GitLab introduced consumption pricing for agent work earlier this year and will now allow customers to mix consumption and subscription pricing, the letter said.

The announcement comes as software vendors increasingly reposition themselves around autonomous AI systems and usage-based pricing.

Earlier this year, rival GitHub moved Copilot toward usage-based billing as AI-assisted coding workloads increased infrastructure demands. Large technology vendors including Microsoft, Meta, and Oracle have also announced restructuring efforts tied to broader AI investment strategies.

Why the bill is rising

Nitish Tyagi, senior principal analyst at Gartner, said the shift is structural and the underlying driver is compute consumption. “Almost all AI coding agent vendors are moving toward a consumption-based pricing model. This shift is no longer limited to startups,” Tyagi said. Gartner has predicted that by 2028, AI coding costs will overtake the average developer’s salary, driven by rising LLM token consumption and the spread of consumption-based licensing. “This signals a structural pricing reset rather than a temporary adjustment,” Tyagi added.

Tyagi said Gartner research shows 29% of organizations today report AI token costs of $200 to $500 per developer per month, but cautioned that CIOs should not assume this will remain the norm. “Developers are rapidly shifting from light users to mainstream and power users. Power users can easily consume more than $2,000 per month, particularly when AI agents are embedded into daily workflows such as code generation, testing, refactoring, and documentation,” he said.

What changes for buyers

Sanchit Vir Gogia, chief analyst at Greyhound Research, said the move does not eliminate per-seat pricing but redefines its role. “Per-seat pricing for enterprise developer platforms is not dead.
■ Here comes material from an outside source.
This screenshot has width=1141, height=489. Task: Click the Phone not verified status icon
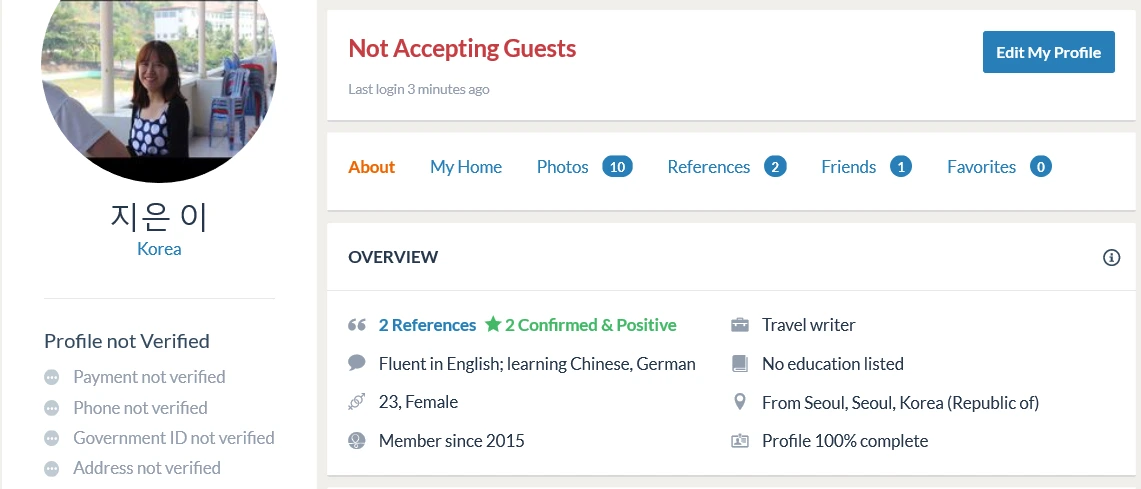tap(52, 408)
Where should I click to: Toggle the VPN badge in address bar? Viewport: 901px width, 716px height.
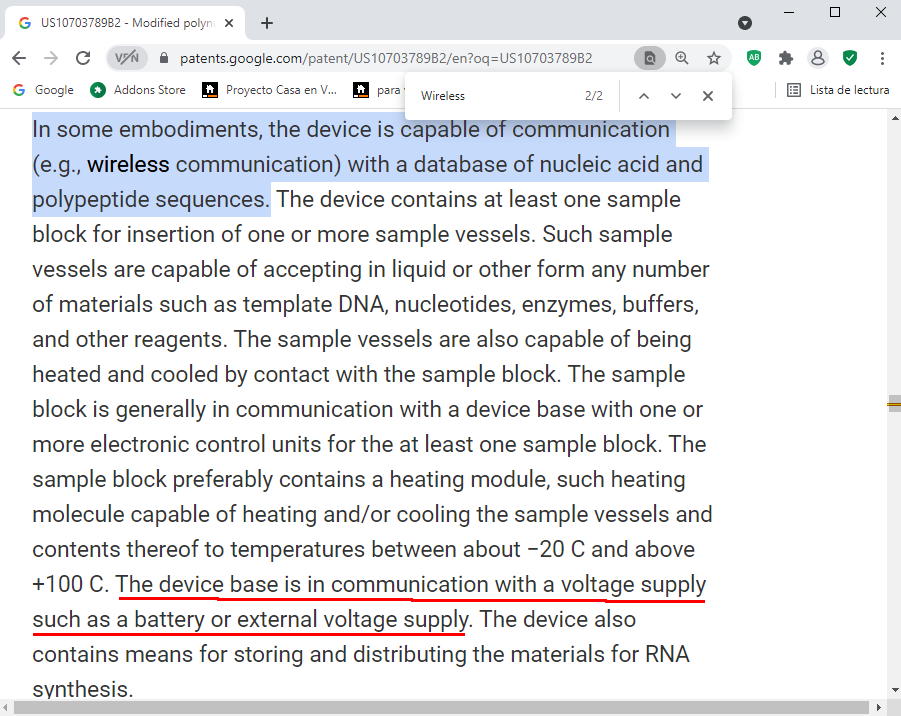[127, 58]
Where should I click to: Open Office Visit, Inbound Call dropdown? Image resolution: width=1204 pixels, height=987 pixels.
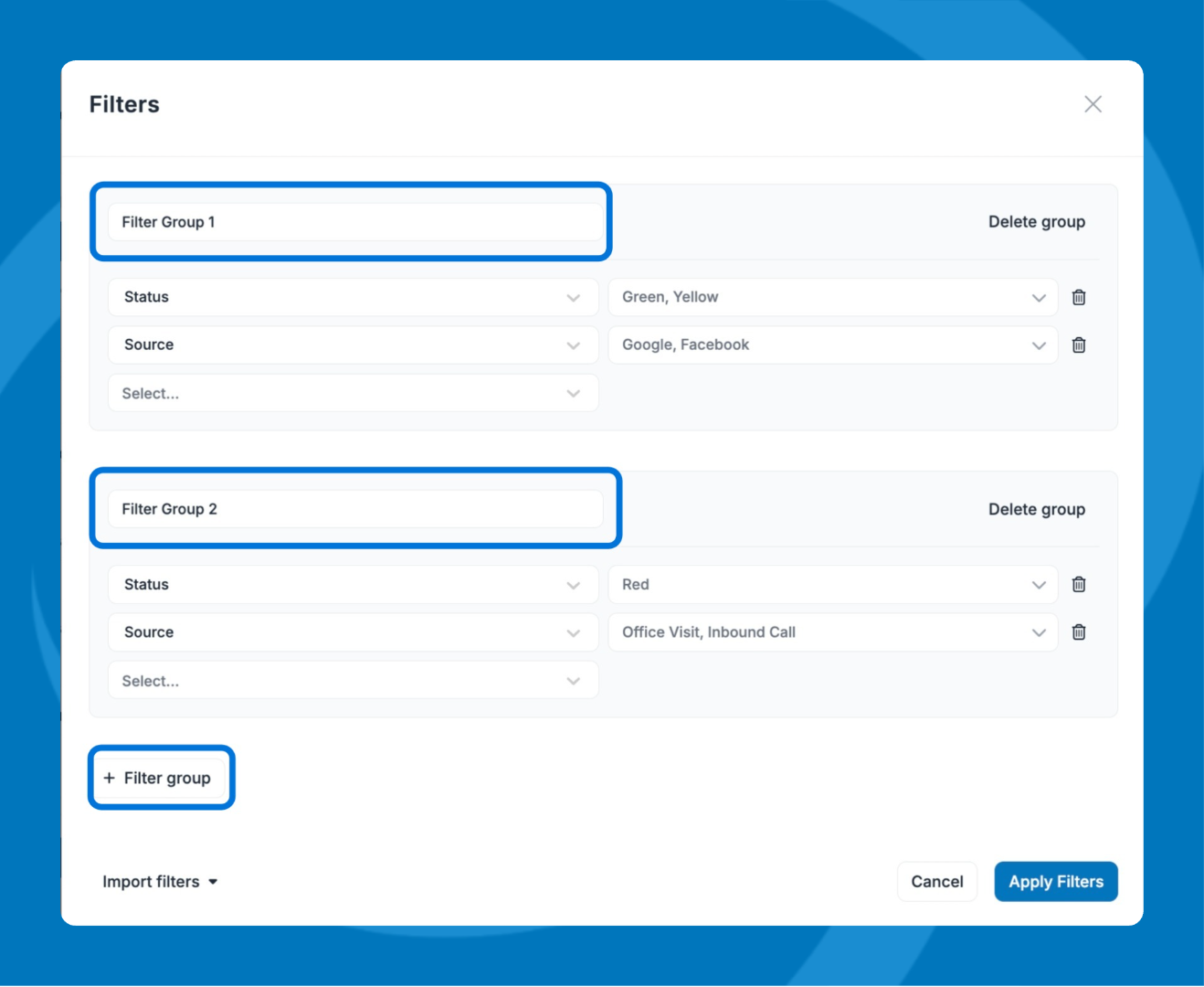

It is being demoted,” Gogia said. “The seat is no longer the unit that explains value, cost or risk once AI agents begin producing work on behalf of, beside and sometimes ahead of human developers.”

According to Gogia hybrid commercial architecture, rather than the death of subscriptions, is the realistic outlook over the next two years. “Subscriptions will remain because vendors need economic floors and buyers need predictable baselines. Consumption will expand because machine work has variable costs,” he said. “The compromise will be familiar to CIOs who have already lived through cloud economics: commit, consume, monitor, govern, and then argue about the bill.”

Gogia said a 5,000-developer enterprise moving from per-seat to consumption pricing is changing not just the cost line but the rhythm of governance. “A per-seat contract gives procurement a tidy fiction: count the humans, negotiate the discount, approve the renewal and move on. Consumption pricing breaks that comfort. It turns software development spend into a living meter,” he said.

Restructuring

GitLab is not just changing its pricing model.

The company plans to remove up to three layers of management in some functions, reorganize research and development into roughly 60 smaller teams, and integrate AI agents into approvals, workflow routing, and operational processes.

“We grew into a shape that was right for the last era and isn’t right for this one,” Staples wrote in the letter.

GitLab will cut jobs as part of the restructuring, the company said in an 8-K filing with the US Securities and Exchange Commission on Monday. GitLab did not disclose the number of employees affected and said the final scope would be shared on its June 2 earnings call. The company employs approximately 2,500 people.

GitLab said in the letter the restructuring includes a reduction of its country footprint by up to 30%.

A voluntary separation window for employees who do not wish to continue with the company closes on May 18. GitLab said it would finalize the new structure by June 1, and that local labor law processes would be followed in affected jurisdictions.

The restructuring is tied to a platform rebuild, GitLab said, including re-engineering Git for machine scale and reworking CI/CD into an orchestration runtime for AI agents.

For CIOs, Gogia said, the reframing is bigger than any single vendor’s announcement. “They are becoming software production systems. That requires a different buying model. It requires cost boundaries, governance boundaries and operational boundaries, all tied together before adoption scales,” he said.